Now, almost two decades later the technologies for chemical and biological destruction of PCBs in processes that don't create dioxins and furans are even better developed and more widely available. The only reason the DOD has not pursued these options is that until now they have been able to avoid a public discussion on the best solution.

But all of that changed with last week's blockade. Until that moment, packing the wastes off in a commercial containership to a fly-by-night waste firm in Northern Ontario without the necessary permits, for eventual burning in a highly polluting incinerator in Alberta, Canada, seemed like some kind of answer. Now, following the blockade, the government has been awakened to the fact that the public has other ideas.

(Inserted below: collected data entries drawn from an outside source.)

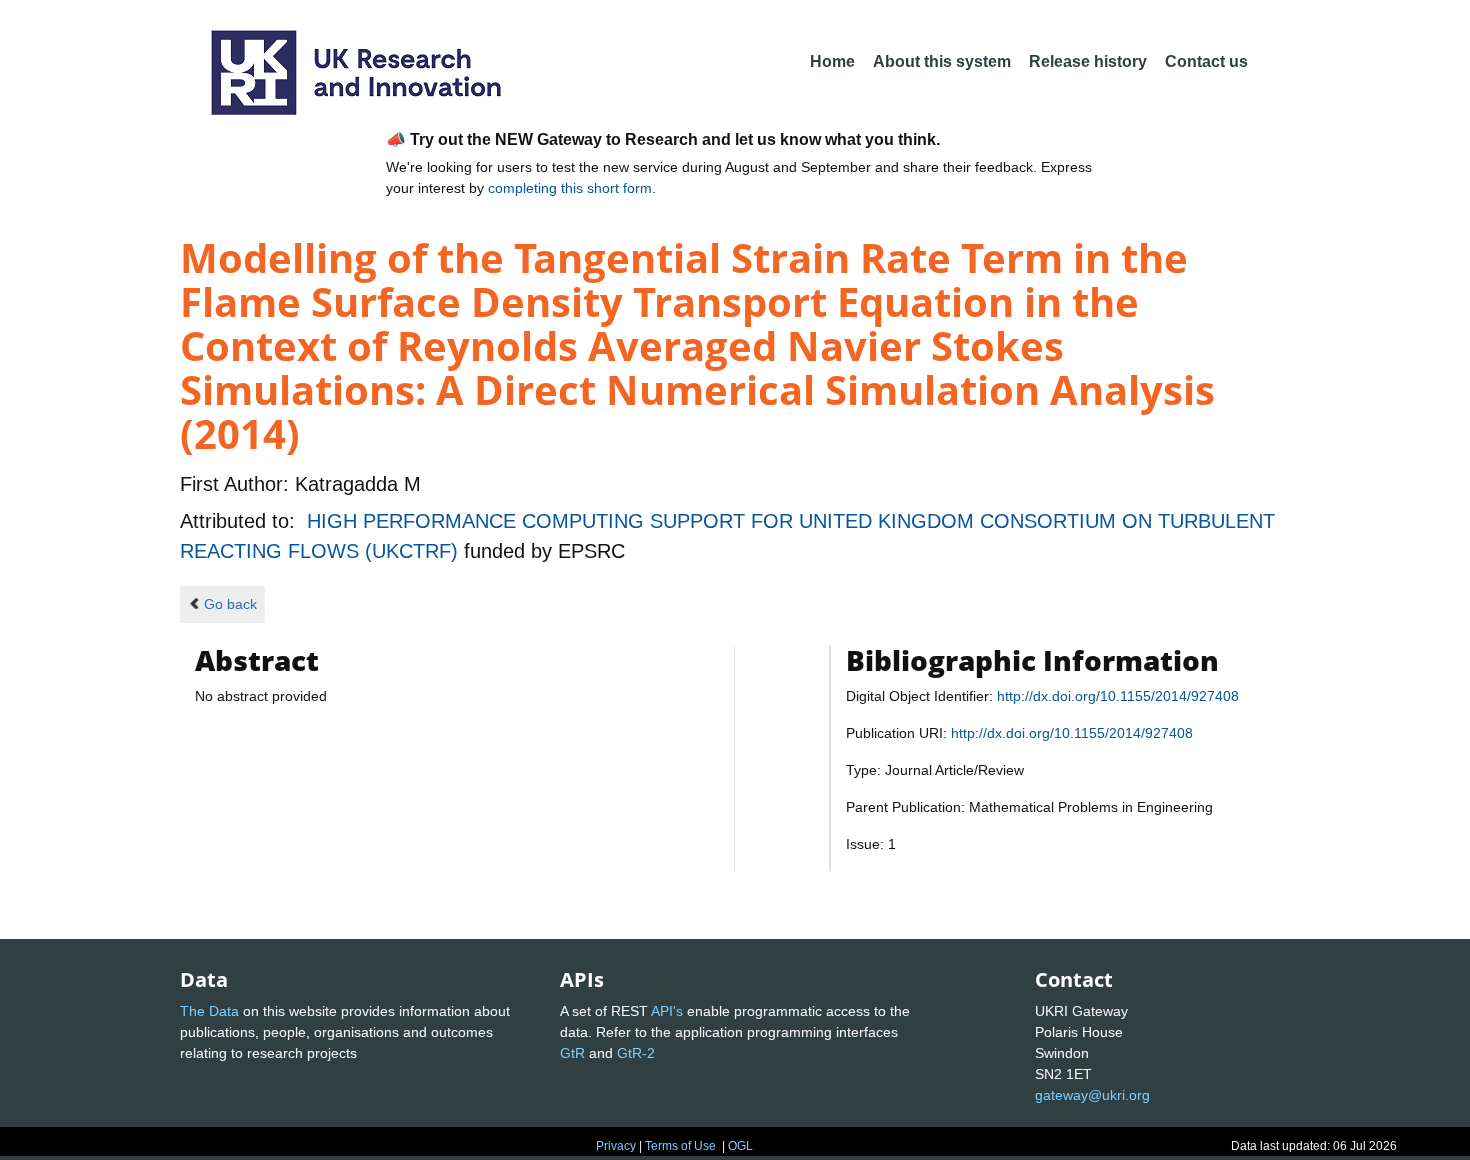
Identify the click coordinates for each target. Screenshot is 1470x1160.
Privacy (616, 1146)
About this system (942, 61)
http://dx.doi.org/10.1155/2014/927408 (1118, 696)
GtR (572, 1053)
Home (832, 61)
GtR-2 (636, 1053)
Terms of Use (680, 1146)
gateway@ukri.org (1092, 1095)
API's (667, 1011)
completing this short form (570, 188)
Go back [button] (230, 604)
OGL (740, 1146)
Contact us (1206, 61)
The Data (209, 1011)
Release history (1088, 61)
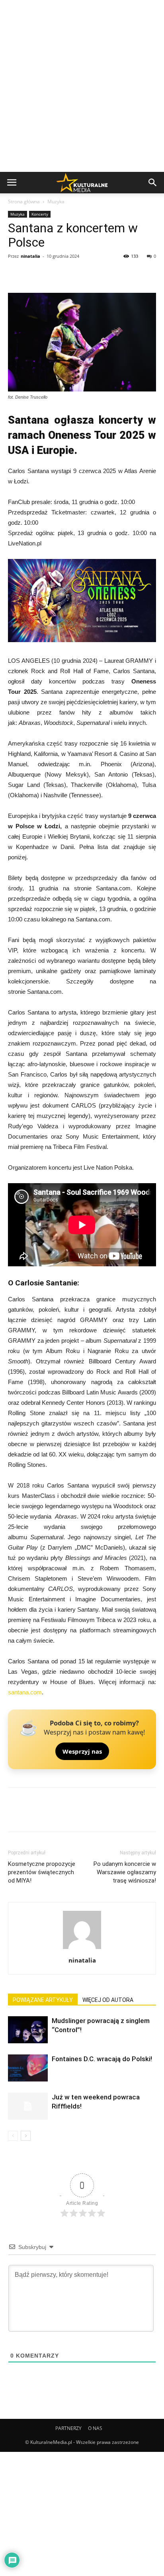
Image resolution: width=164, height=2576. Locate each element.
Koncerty (39, 214)
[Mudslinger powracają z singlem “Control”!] (28, 2030)
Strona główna (24, 201)
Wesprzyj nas (82, 1751)
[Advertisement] (82, 86)
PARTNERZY (68, 2428)
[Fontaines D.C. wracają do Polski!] (28, 2068)
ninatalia (30, 256)
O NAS (95, 2428)
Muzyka (55, 201)
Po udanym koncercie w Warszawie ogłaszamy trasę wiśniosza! (125, 1872)
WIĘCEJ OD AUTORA (107, 2000)
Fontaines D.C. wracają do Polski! (102, 2059)
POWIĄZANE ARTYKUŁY (43, 2000)
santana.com (25, 1692)
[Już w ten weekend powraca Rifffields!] (28, 2106)
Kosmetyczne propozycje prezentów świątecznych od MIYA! (41, 1872)
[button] (153, 182)
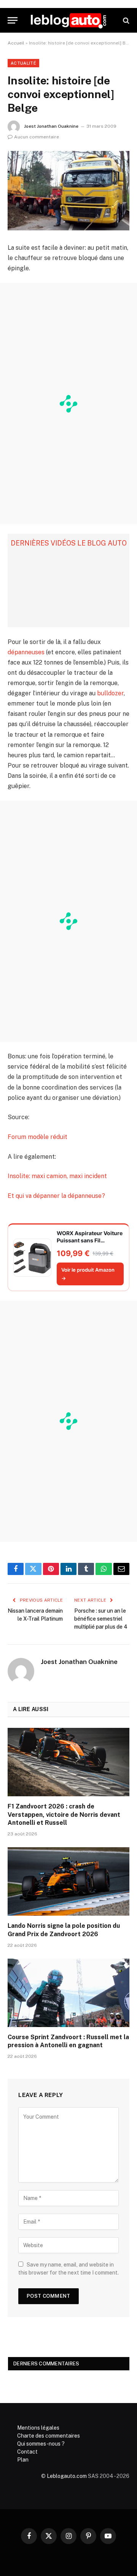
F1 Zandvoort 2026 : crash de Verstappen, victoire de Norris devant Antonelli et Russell (64, 1815)
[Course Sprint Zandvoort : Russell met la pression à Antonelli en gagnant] (68, 1993)
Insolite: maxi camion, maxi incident (57, 1176)
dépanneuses (26, 652)
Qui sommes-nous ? (41, 2444)
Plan (23, 2460)
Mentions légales (38, 2428)
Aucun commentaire (36, 137)
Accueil (16, 43)
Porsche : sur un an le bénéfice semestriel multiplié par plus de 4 (100, 1619)
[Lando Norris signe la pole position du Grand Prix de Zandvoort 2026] (68, 1881)
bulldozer (110, 693)
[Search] (125, 20)
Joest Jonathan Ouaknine (51, 126)
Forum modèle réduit (37, 1136)
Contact (27, 2452)
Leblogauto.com (67, 2476)
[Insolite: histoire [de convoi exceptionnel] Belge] (68, 190)
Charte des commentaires (48, 2436)
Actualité (23, 63)
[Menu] (13, 20)
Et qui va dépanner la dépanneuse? (56, 1195)
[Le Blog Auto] (68, 20)
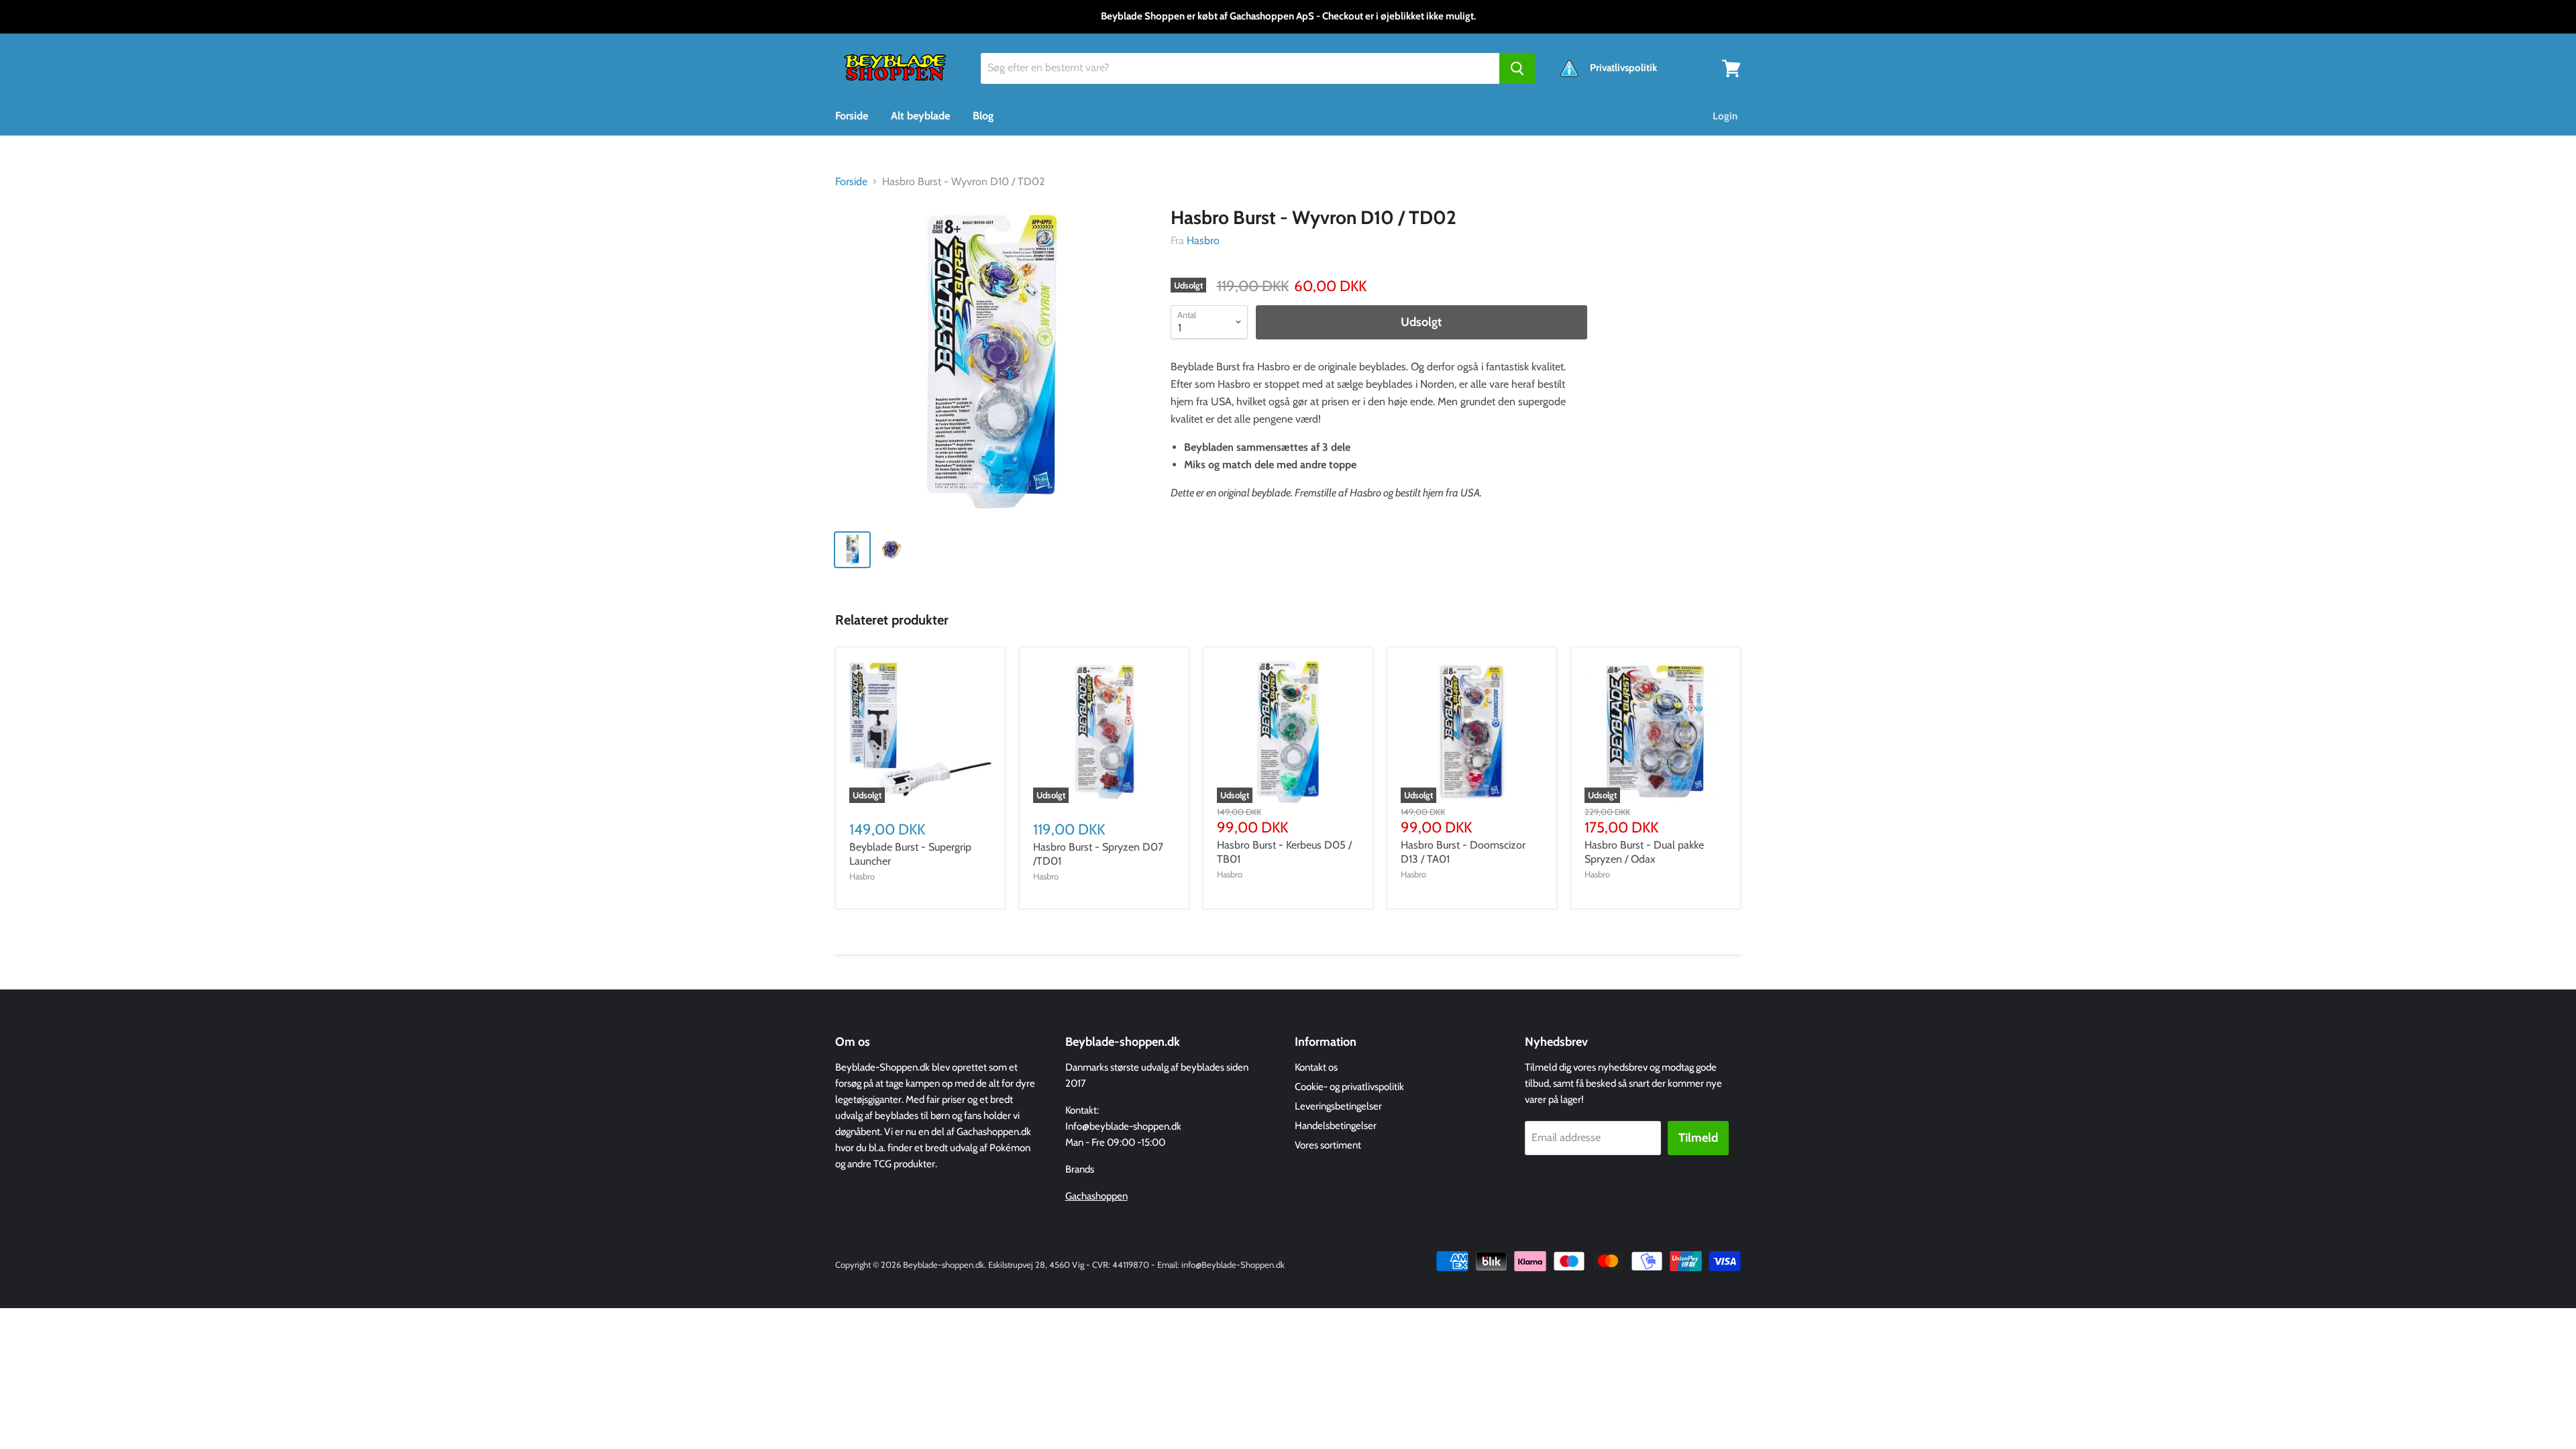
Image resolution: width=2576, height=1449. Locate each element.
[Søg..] (1517, 68)
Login (1725, 116)
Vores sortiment (1328, 1145)
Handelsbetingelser (1336, 1126)
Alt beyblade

Thanks to the public action in our ports, the government finally will be forced to explore safer and saner solutions. The Asia Pacific Environmental Exchange (APEX) and the Basel Action Network (BAN) believe that this DOD embarrassment and waste bottle-neck now presents a moment of opportunity for the government and all of us. Now that it is abundantly clear that the "ship and burn" option is "dead in the water," we can, as a nation commit ourselves to solutions that actually solve problems rather than simply move them -- to an incinerator near you.

-- Jim Puckett has worked on global toxic issues for over 15 years. He is currently a Director of the Asia Pacific Environmental Exchange (APEX) in Seattle and Coordinator of the Basel Action Network (BAN) a global net of activists working to end the free trade in toxic wastes.